====== Material shown ======
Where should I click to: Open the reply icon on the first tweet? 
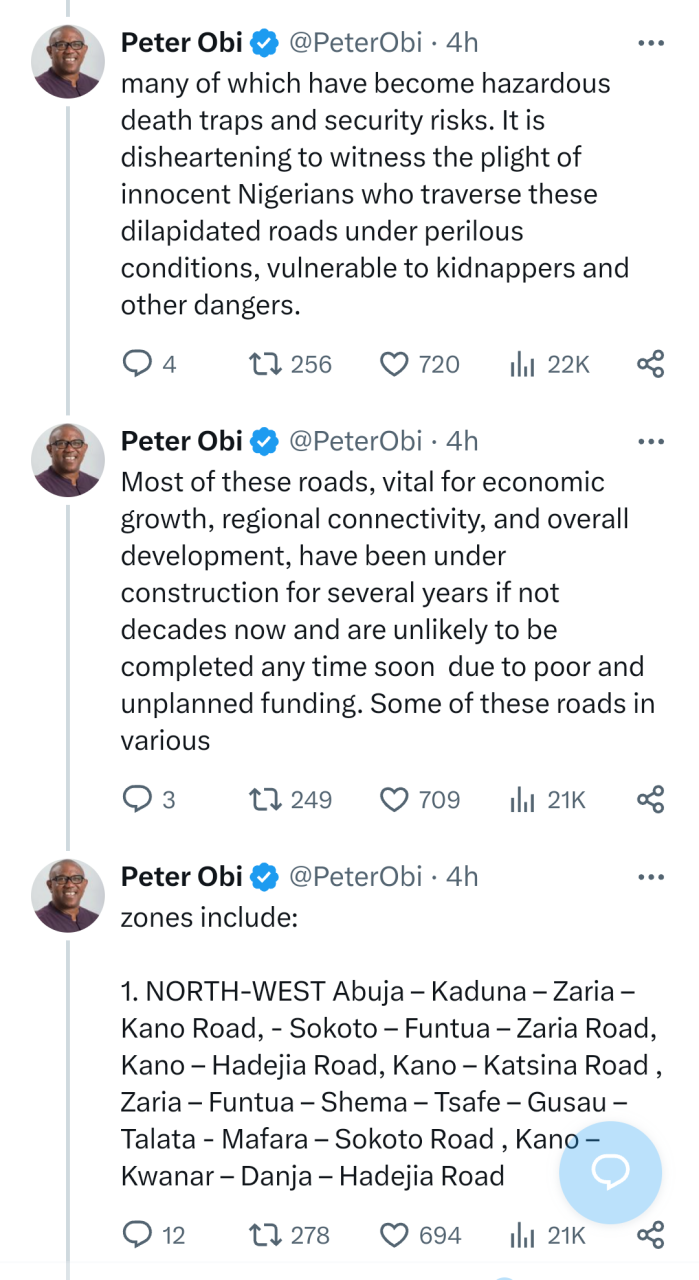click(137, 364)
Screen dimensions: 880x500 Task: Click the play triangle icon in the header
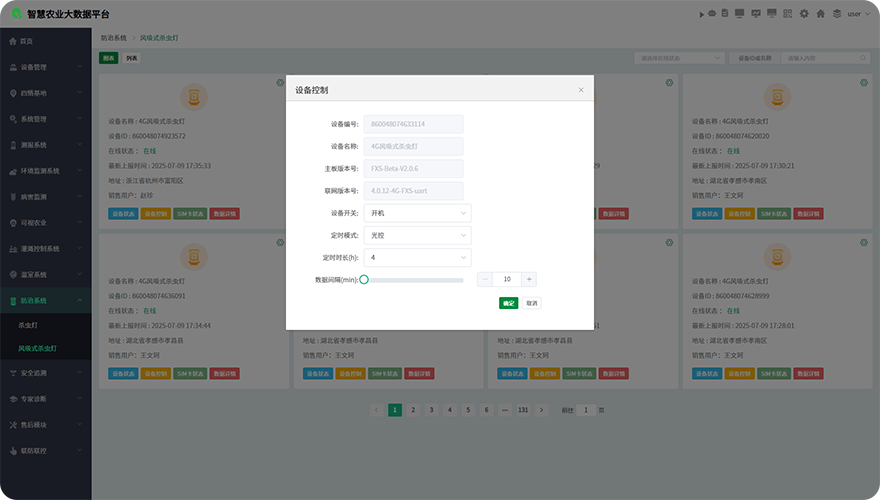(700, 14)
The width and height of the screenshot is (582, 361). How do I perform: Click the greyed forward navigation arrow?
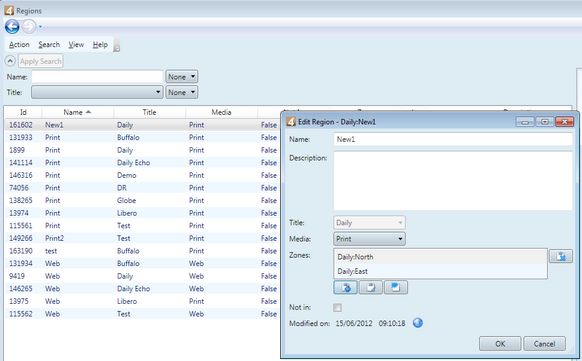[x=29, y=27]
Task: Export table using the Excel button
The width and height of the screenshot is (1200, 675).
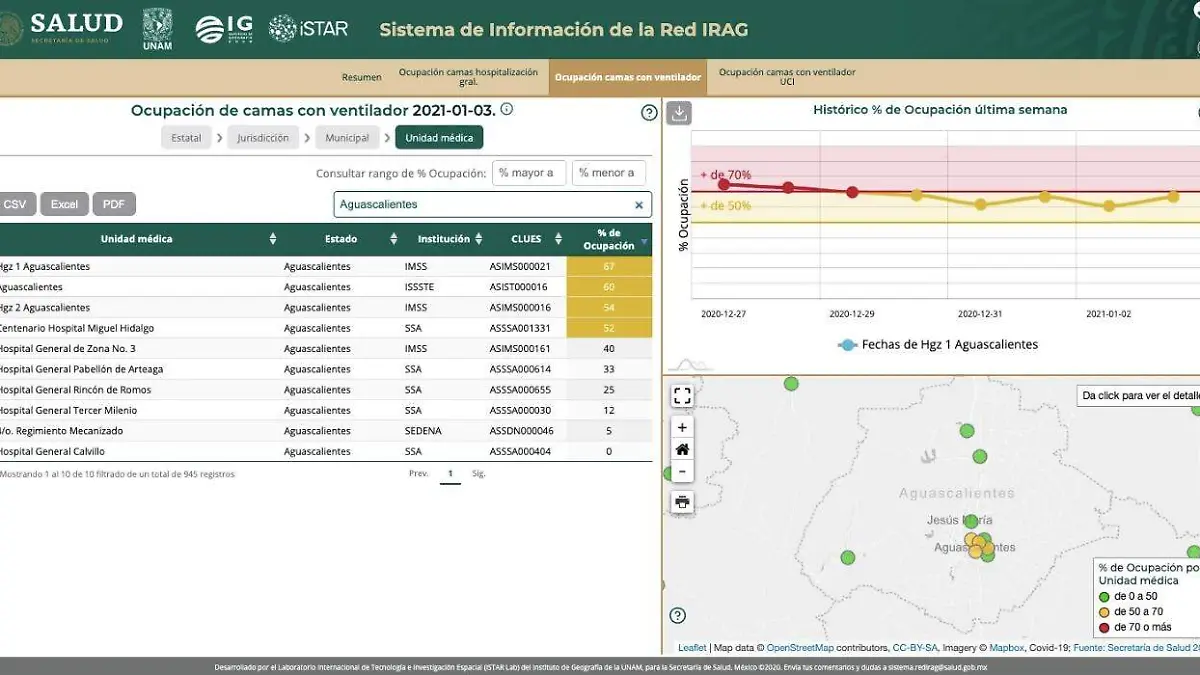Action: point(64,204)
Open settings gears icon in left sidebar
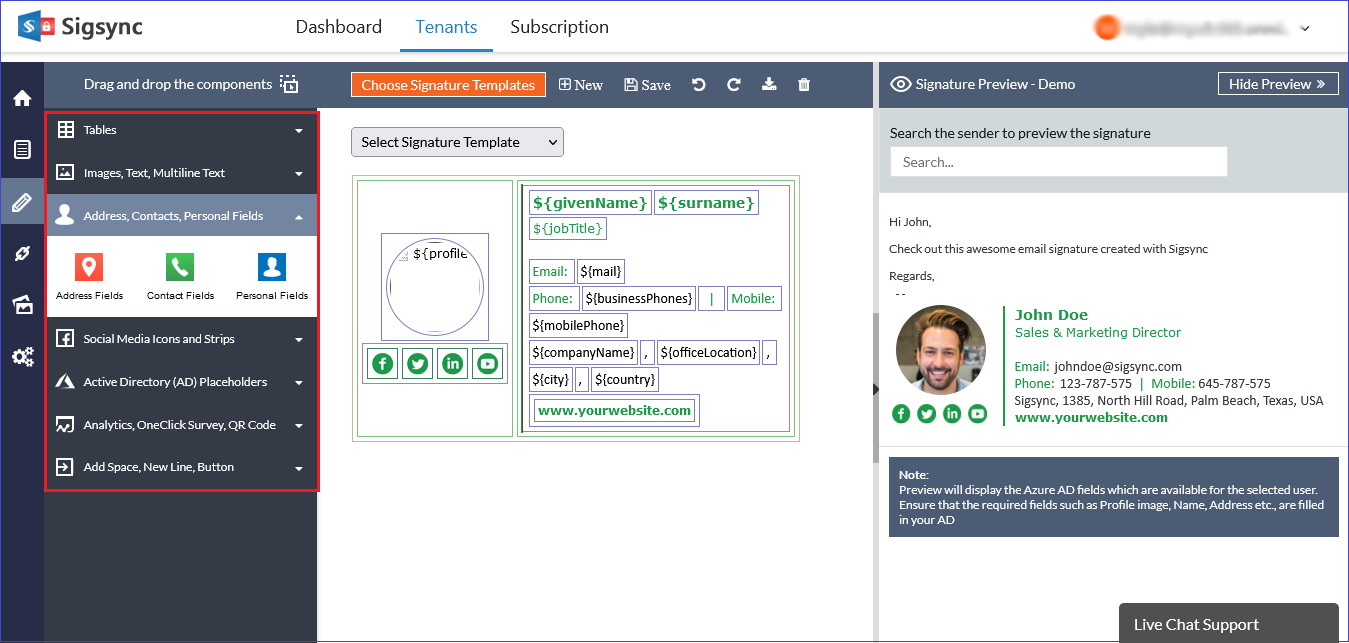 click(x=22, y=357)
======
• _Problem details_
Return only the lines from the line containing "Task: Export table using the Excel button" through the last line of the records above, both ends included, exactly as written, leaving pictures out.

• _Completed task_
Task: Export table using the Excel button
The width and height of the screenshot is (1200, 675).
Action: point(64,204)
Open settings gears icon in left sidebar
 click(x=22, y=357)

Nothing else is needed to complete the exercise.